(Saved entries)
►

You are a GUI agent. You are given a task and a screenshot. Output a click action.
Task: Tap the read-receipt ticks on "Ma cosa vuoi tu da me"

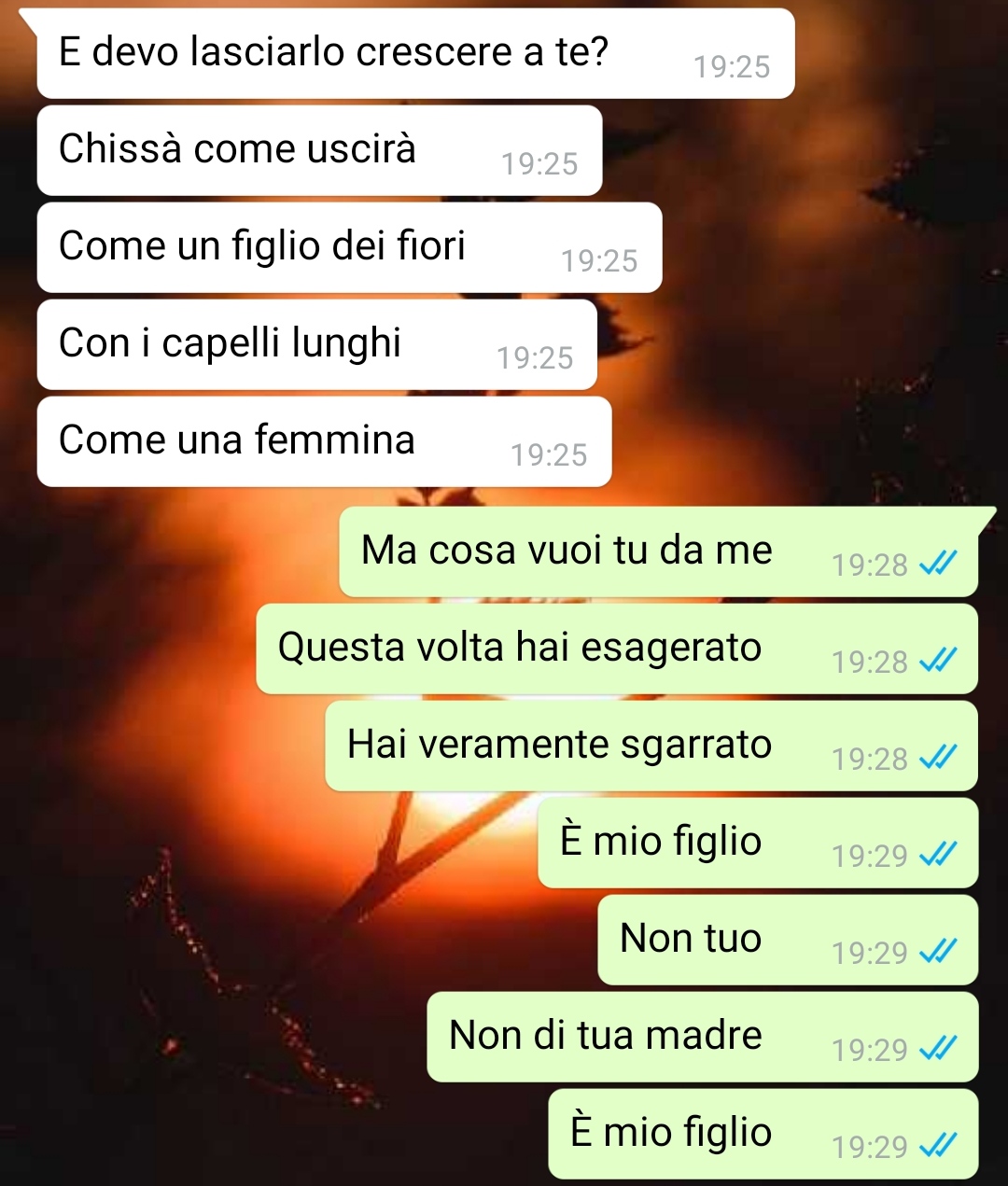pyautogui.click(x=937, y=563)
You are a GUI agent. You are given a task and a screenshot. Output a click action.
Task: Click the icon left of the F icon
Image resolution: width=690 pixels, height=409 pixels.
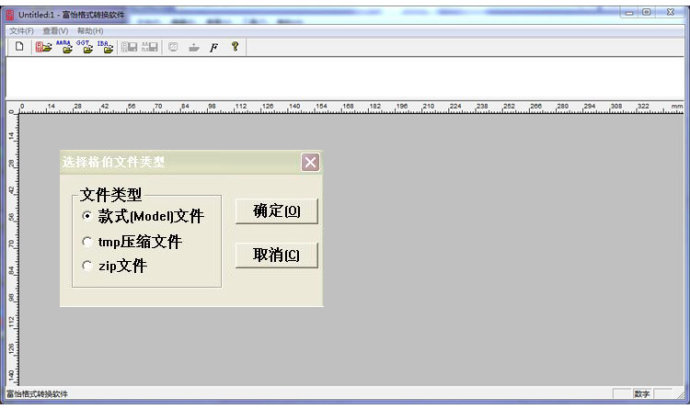[194, 47]
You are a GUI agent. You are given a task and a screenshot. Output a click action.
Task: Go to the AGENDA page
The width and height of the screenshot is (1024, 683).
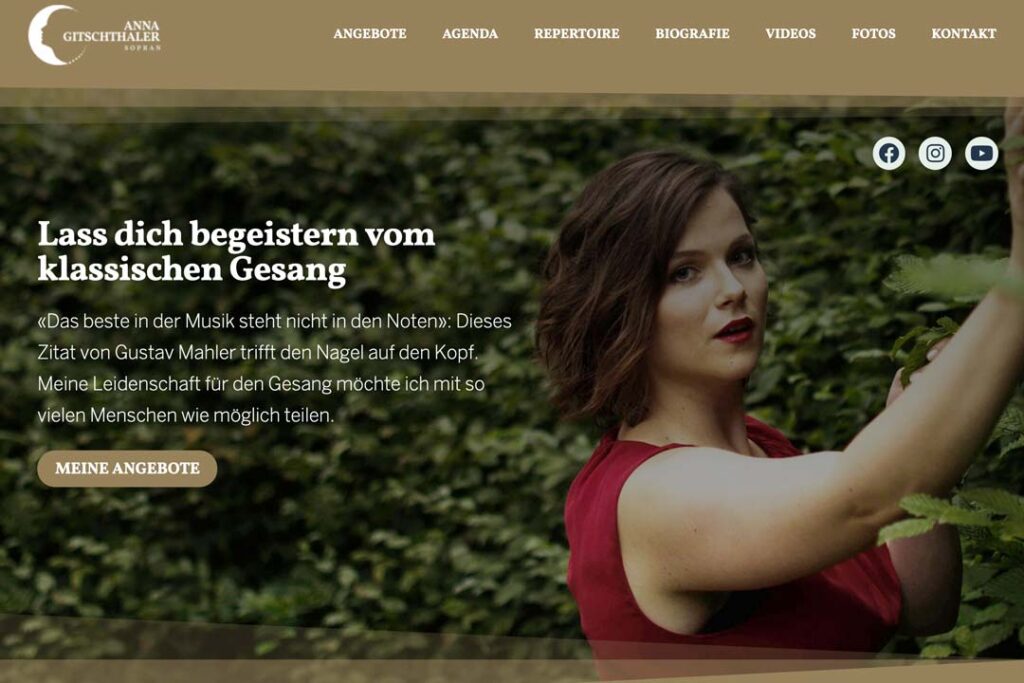tap(470, 33)
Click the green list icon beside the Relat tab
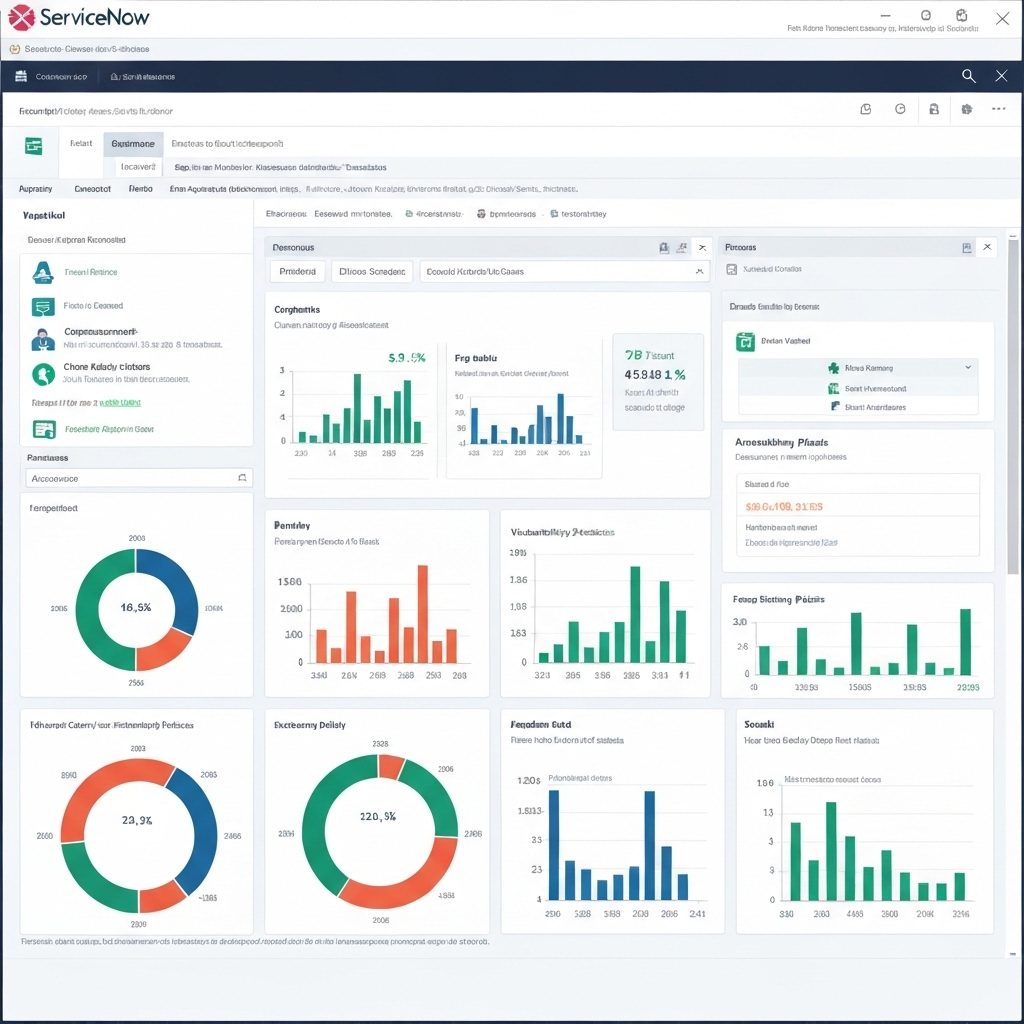This screenshot has height=1024, width=1024. [34, 146]
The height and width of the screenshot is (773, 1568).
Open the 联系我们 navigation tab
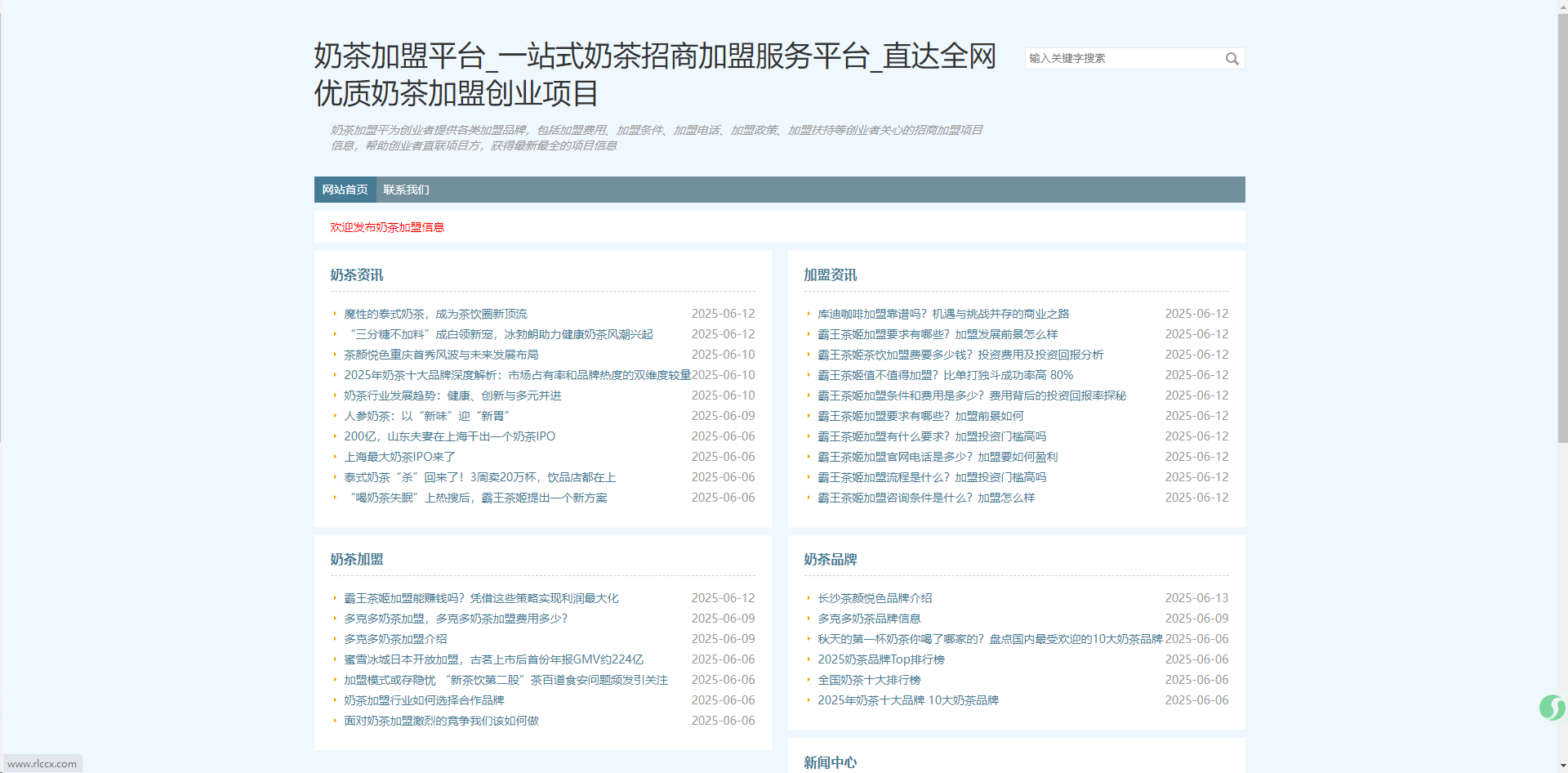[x=406, y=190]
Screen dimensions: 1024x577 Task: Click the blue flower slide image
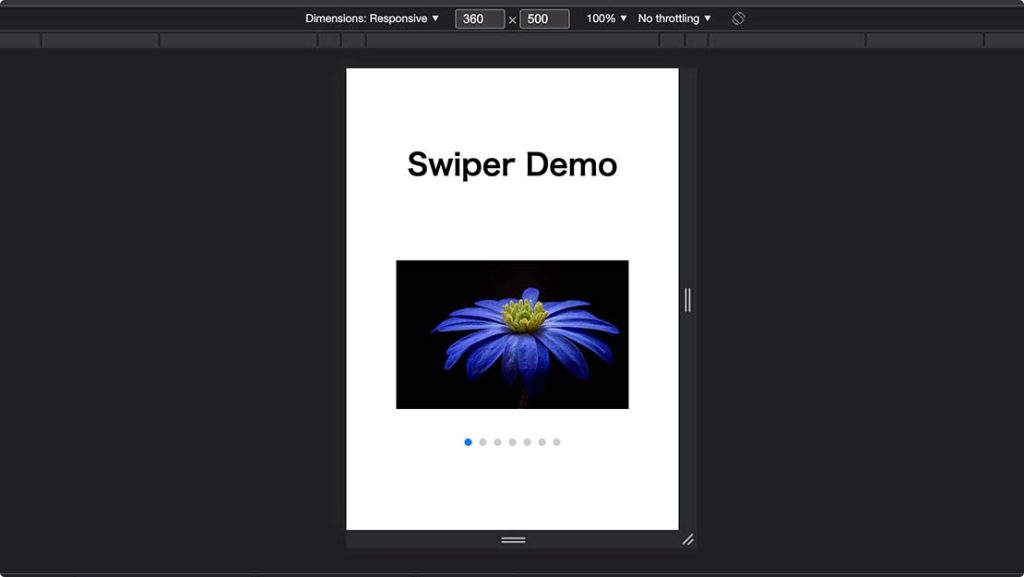pyautogui.click(x=512, y=334)
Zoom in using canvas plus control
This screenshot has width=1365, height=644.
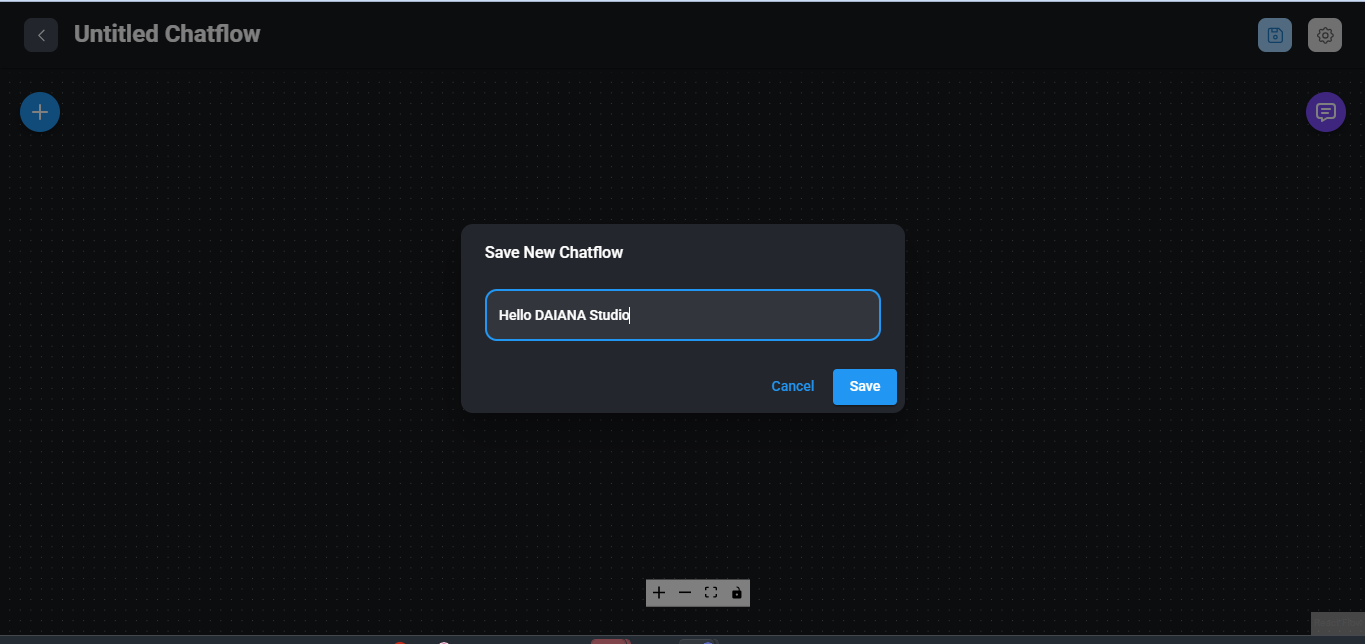tap(659, 593)
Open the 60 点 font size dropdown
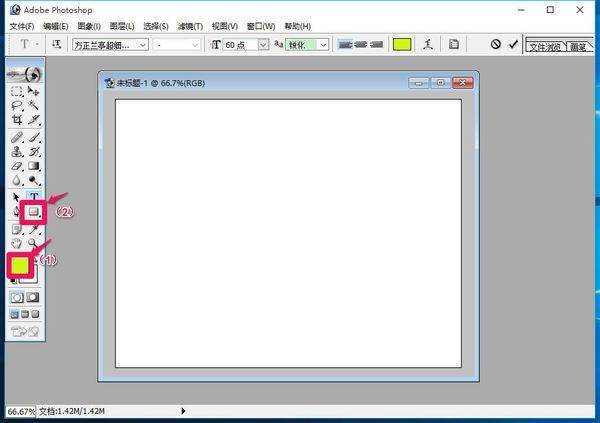 tap(264, 45)
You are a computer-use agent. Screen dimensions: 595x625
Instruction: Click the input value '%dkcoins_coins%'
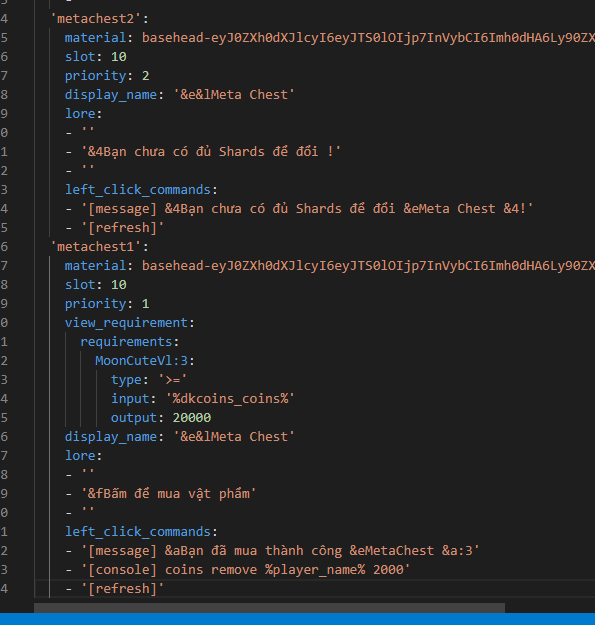230,399
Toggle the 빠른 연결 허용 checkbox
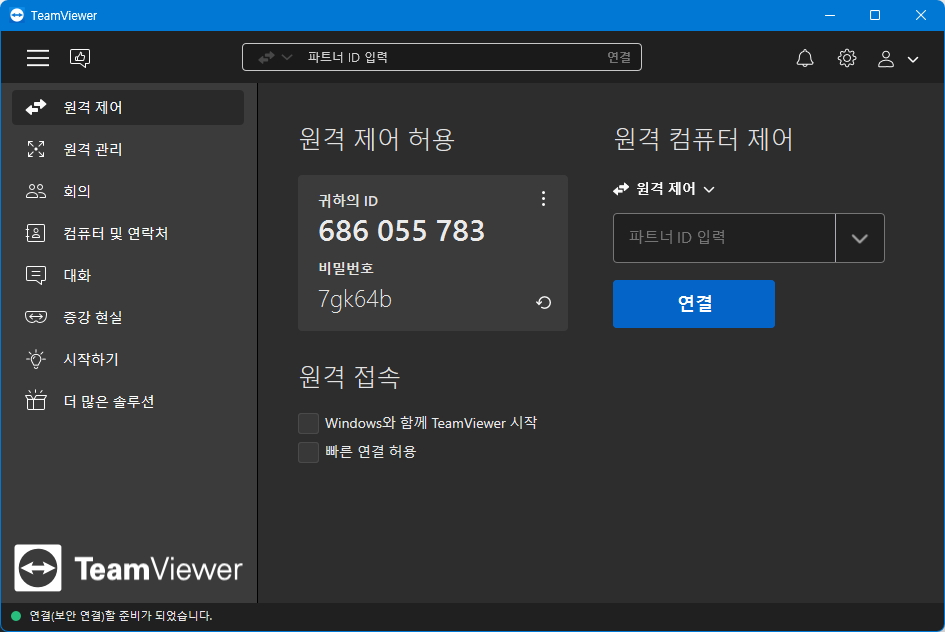945x632 pixels. 309,452
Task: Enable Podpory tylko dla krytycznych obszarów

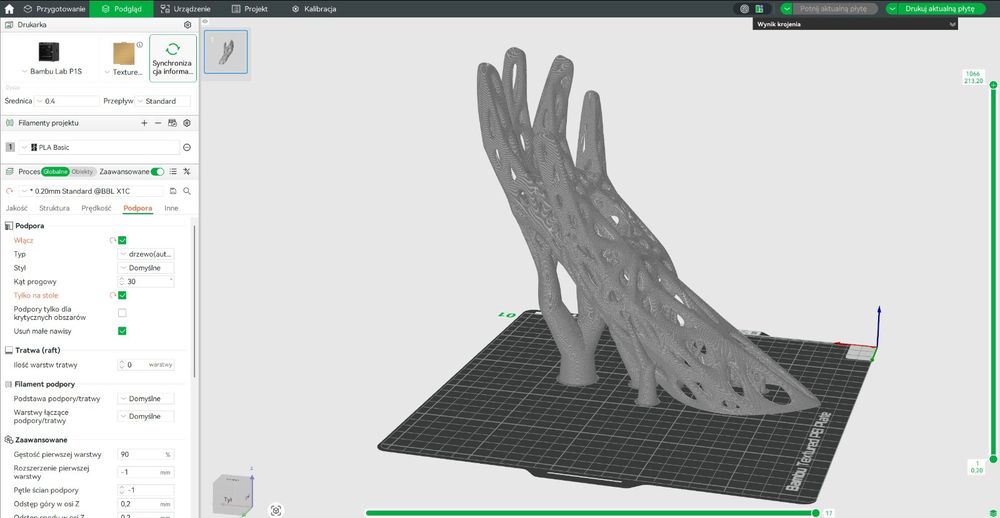Action: click(x=122, y=313)
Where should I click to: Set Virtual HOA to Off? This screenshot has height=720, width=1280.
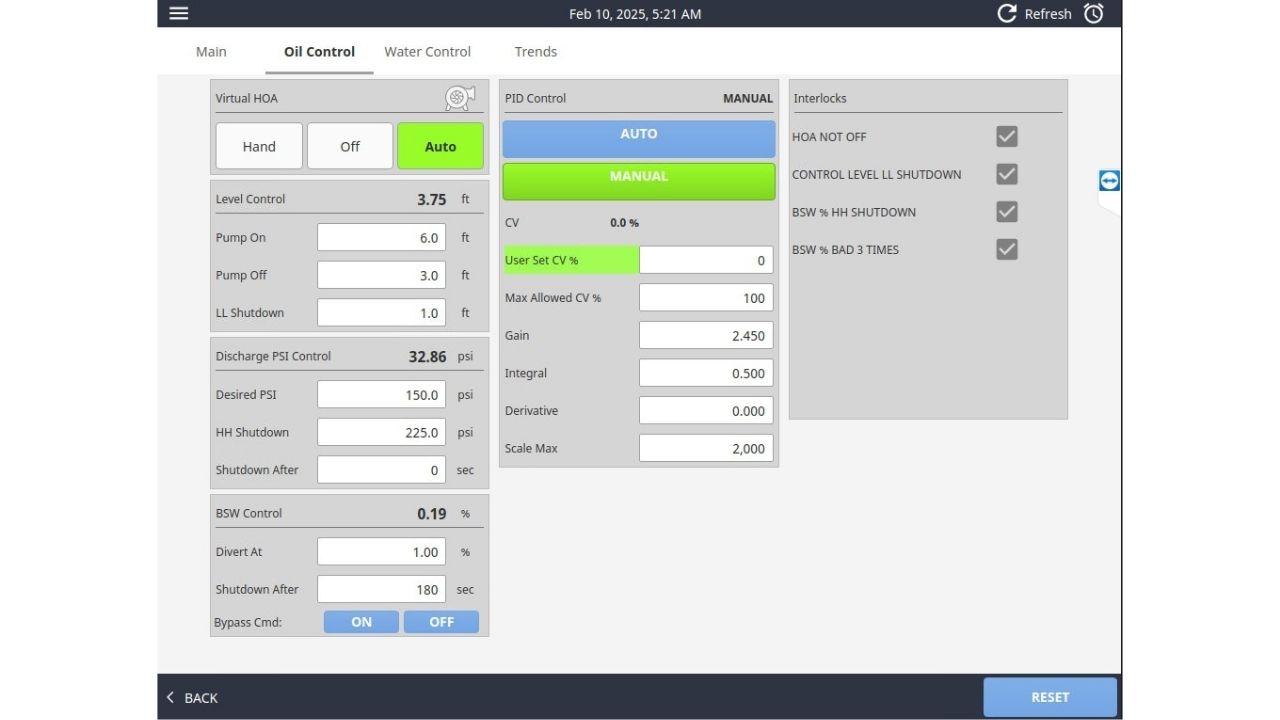(x=350, y=146)
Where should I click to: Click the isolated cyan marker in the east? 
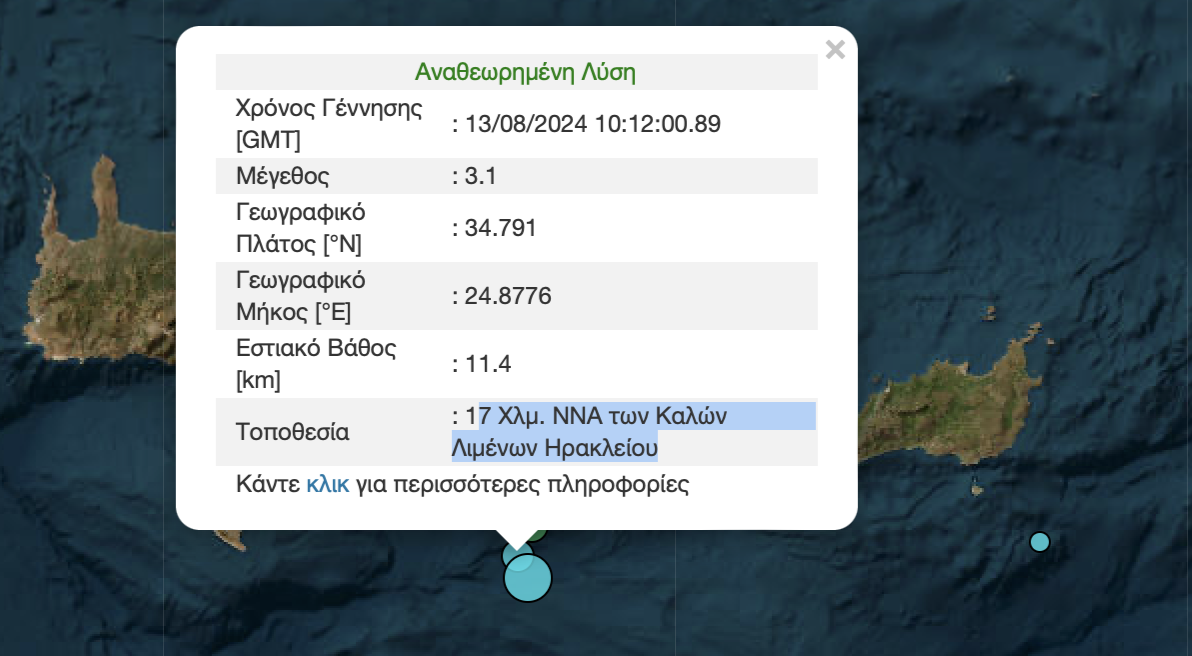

◄

**WHAT TO WORK ON:** Which lines run from the one containing "Zoom in using canvas plus control" to the end of the entries above? Write them out exactly, leaving out every picture.

**YOUR RESPONSE:**
Zoom in using canvas plus control
This screenshot has width=1365, height=644.
tap(659, 593)
Open the 60 点 font size dropdown
 tap(264, 45)
You are a computer-use agent. Screen dimensions: 595x625
Instruction: Click the input value '%dkcoins_coins%'
230,399
Toggle the 빠른 연결 허용 checkbox
945x632 pixels. 309,452
Task: Enable Podpory tylko dla krytycznych obszarów

Action: click(x=122, y=313)
Where should I click to: Set Virtual HOA to Off? This screenshot has height=720, width=1280.
(x=350, y=146)
Where should I click to: Click the isolated cyan marker in the east? 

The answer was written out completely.